By RUSSELL BAILLIE
(Herald rating: * * * * )
If Panic Room's giant hovering-above-New York opening titles lose a certain something on the small screen, then watching the home-invasion thriller Panic Room in the comfort of one's lounge has a certain added creepiness - leave the hall light on for
those trips to the bathroom.
Panic Room makes a virtue of being house-bound, and it helps that it's a nice house, a New York brownstone one freshly bought by Meg Altman (Jodie Foster) with her hefty divorce settlement from rich hubby suffering second-wife syndrome.
The place comes with an impenetrable panic room, complete with video surveillance equipment in case of home invasion. Which is just what happens on her first night there with 11-year-old daughter Sarah.
Three burglars - Forest Whitaker, Jared Leto and Dwight Yoakam - have broken in thinking it was still unoccupied and looking for something belonging to the rich previous owner.
No, of course, Meg hasn't had a chance to hook up the new phone line out of the room.
Yes, of course, she's claustrophobic and there are other complications to the two of them being stuck inside the protective bunker, sweating it out hoping the frustrated trio will go away.
But if the set-up is contrived, director David Fincher's taut, visually inventive execution makes you go with it, as do the performances. Foster is especially impressive as the mother trying to shield her wise-beyond-her-years daughter. She and Kristen Stewart make a highly convincing pairing.

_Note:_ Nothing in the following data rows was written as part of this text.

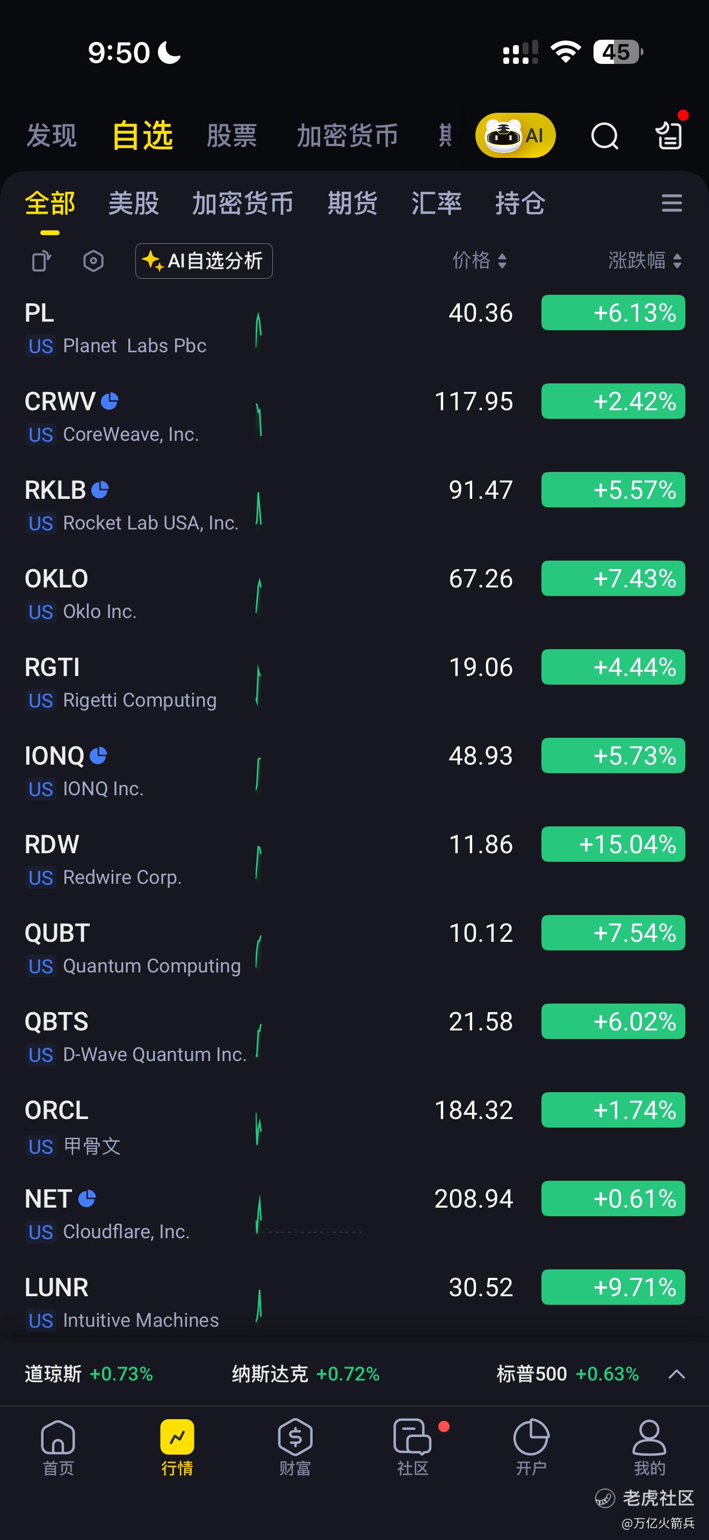Open the search magnifier icon
709x1540 pixels.
[x=604, y=136]
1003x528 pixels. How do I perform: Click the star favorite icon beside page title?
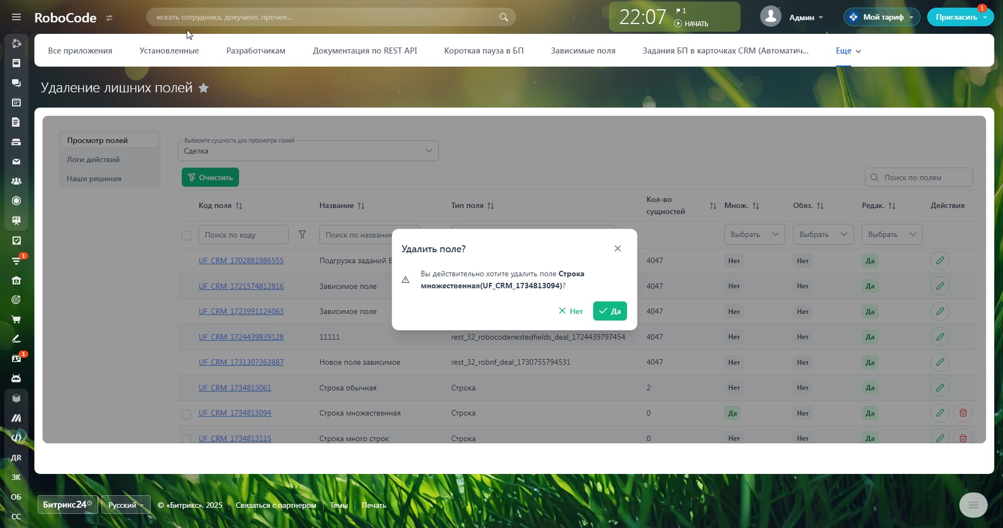pyautogui.click(x=204, y=88)
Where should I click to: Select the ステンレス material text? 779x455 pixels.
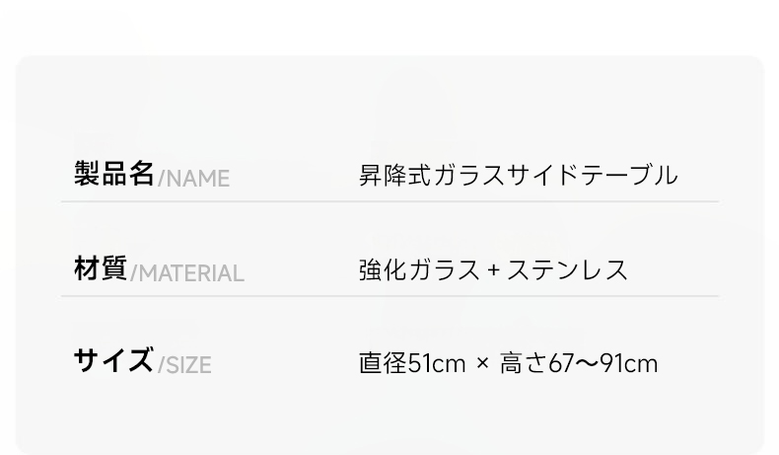tap(567, 270)
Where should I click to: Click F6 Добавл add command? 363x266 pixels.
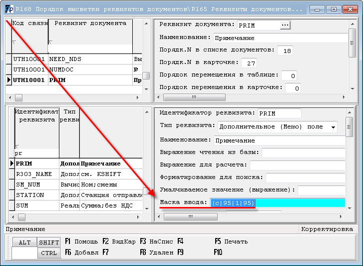[x=81, y=253]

Likewise, the three home invaders are all the more believable for being no criminal masterminds and their personality clashes are soon making them as much of a danger to each other as their victims safely locked behind the panic room's steel doors.
When Fincher isn't shooting in eye-straining murkiness, often his camera is sweeping between walls and up and down floors allowing us to get our bearings on this three-dimensional chess game.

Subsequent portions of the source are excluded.